The world may never know - but please keep responding....it's fueling our debate here and it's making us both laugh that we're not alone.

:D:bliss:

Lump
November 12th, 2008, 04:35 PM
In my 30+ years around and in swimming I've NEVER heard a coach call a "lap" down and back.

200 laps in SCY is 5000 yards
200 laps in SCM is 5000 meters
200 laps in LCM is 10,000 meters

So to me and everyone I've ever known in the sport a lap is "one length" of the pool.

mjgold
November 12th, 2008, 04:45 PM
I don't know why this is a debate. The dictionary defines a lap regarding sports as the completion of one full circuit from start to start when there is more than one. Therefore, by definition, a lap in swimming is going down and back, since going down and stopping doesn't return you to your starting position. In track, a lap is when you go all the way around the track, but they still have races that are shorter than 400m. When you do the 100m, you aren't doing one lap and 400m is four laps, you're just doing a 1/4 of a lap. I'm not sure why this is so widely argued.

quicksilver
November 12th, 2008, 04:46 PM
I've always referred to a length as a lap. Same with the coaches and officials.

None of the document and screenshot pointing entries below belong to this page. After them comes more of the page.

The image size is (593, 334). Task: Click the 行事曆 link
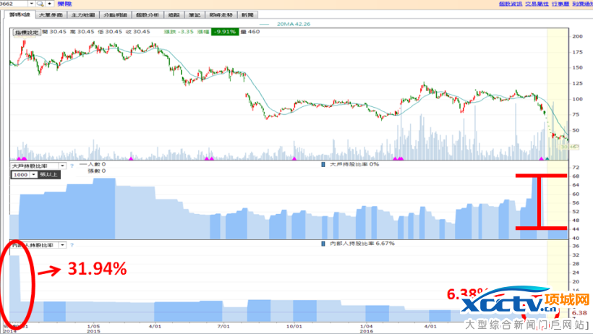[560, 4]
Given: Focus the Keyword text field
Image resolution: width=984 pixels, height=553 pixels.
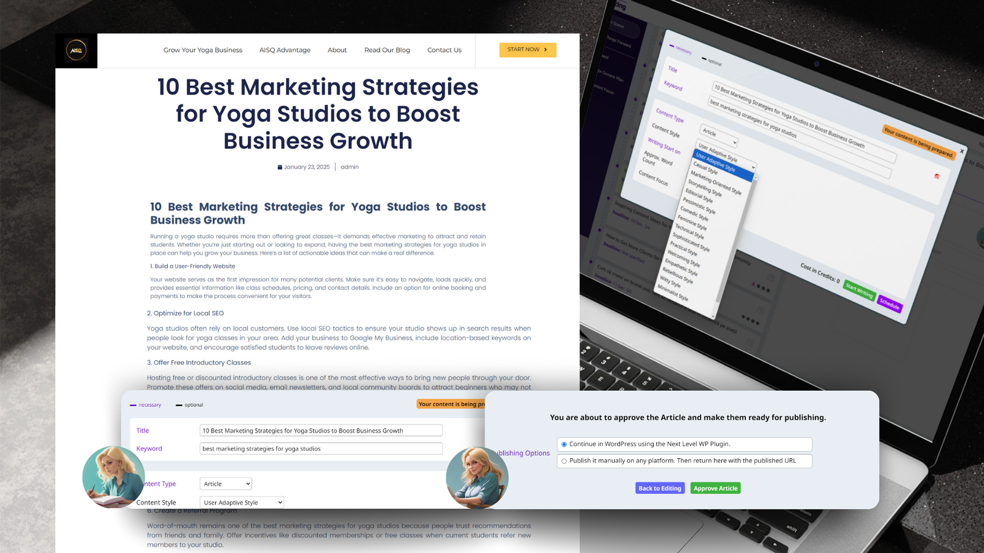Looking at the screenshot, I should pos(320,449).
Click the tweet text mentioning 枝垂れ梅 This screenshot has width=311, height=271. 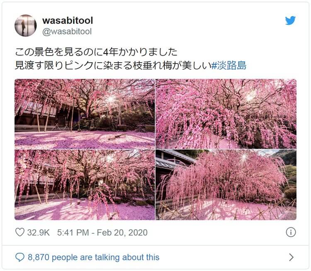click(113, 65)
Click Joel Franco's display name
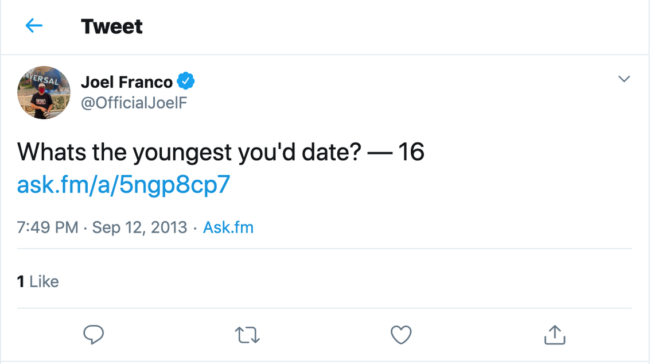 point(127,82)
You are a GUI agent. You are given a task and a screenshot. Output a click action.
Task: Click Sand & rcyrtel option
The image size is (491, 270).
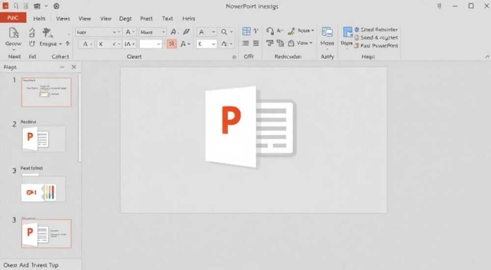[376, 38]
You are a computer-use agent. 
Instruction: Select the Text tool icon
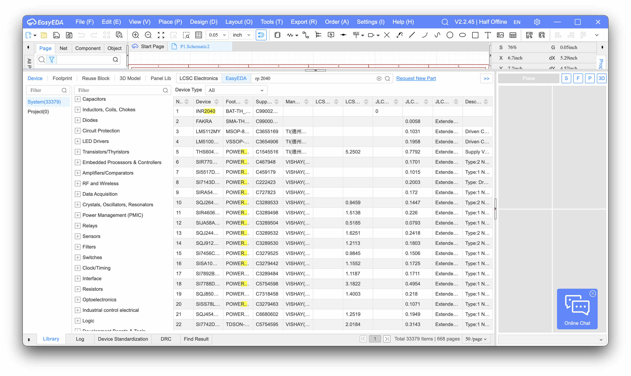click(487, 35)
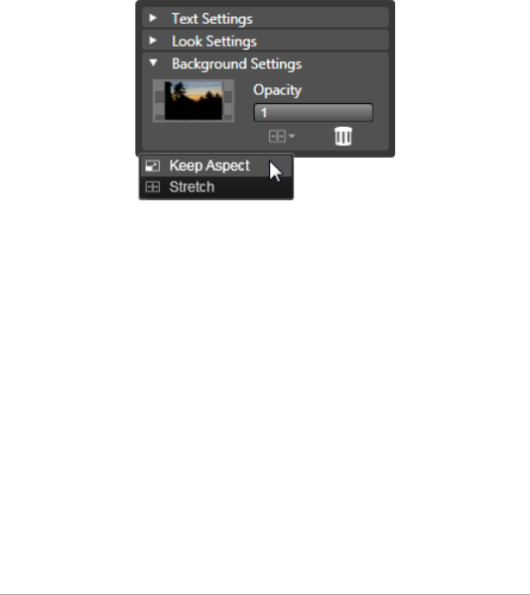
Task: Click the highlighted Keep Aspect row near the cursor
Action: click(216, 166)
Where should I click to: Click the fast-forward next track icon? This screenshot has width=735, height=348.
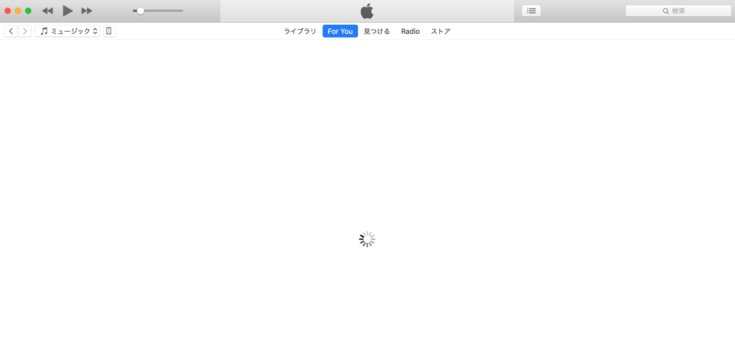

But, what happens when you "lap" someone?
That's 2 more lengths than they swam.

aquageek
November 12th, 2008, 04:50 PM
I knew someone would bring up the whole track angle. Swimming isn't track and field and our playing field isn't an oval. Go on a field trip to any competitive swim club and walk up to the coach and say "how many laps in a 500?" I'll wager all of Hulk's casino winnings that 9/10 of them will say 20 and then look at you like "why such an idiotic question?"

mjgold
November 12th, 2008, 04:51 PM
Everyone I know says that one length of the pool is a lap, and so do I when talking to other swimmers. I just never understood where that came from, since it seemingly contradicts the definition of a lap.

inflictfreedom
November 12th, 2008, 04:56 PM
Always thought a lap was there and back...seems right, but then again ... maybe its one of those darned homonyms.

thewookiee
November 12th, 2008, 04:58 PM
I knew someone would bring up the whole track angle. Swimming isn't track and field and our playing field isn't an oval. Go on a field trip to any competitive swim club and walk up to the coach and say "how many laps in a 500?" I'll wager all of Hulk's casino winnings that 9/10 of them will say 20 and then look at you like "why such an idiotic question?"


I will take you up on that wager. I usually say "laps" as down when talking with fellow swimmers. But from several years of swimming at the Y, it has come to be useful to be able to understand and use both verision based on who you are swimming with.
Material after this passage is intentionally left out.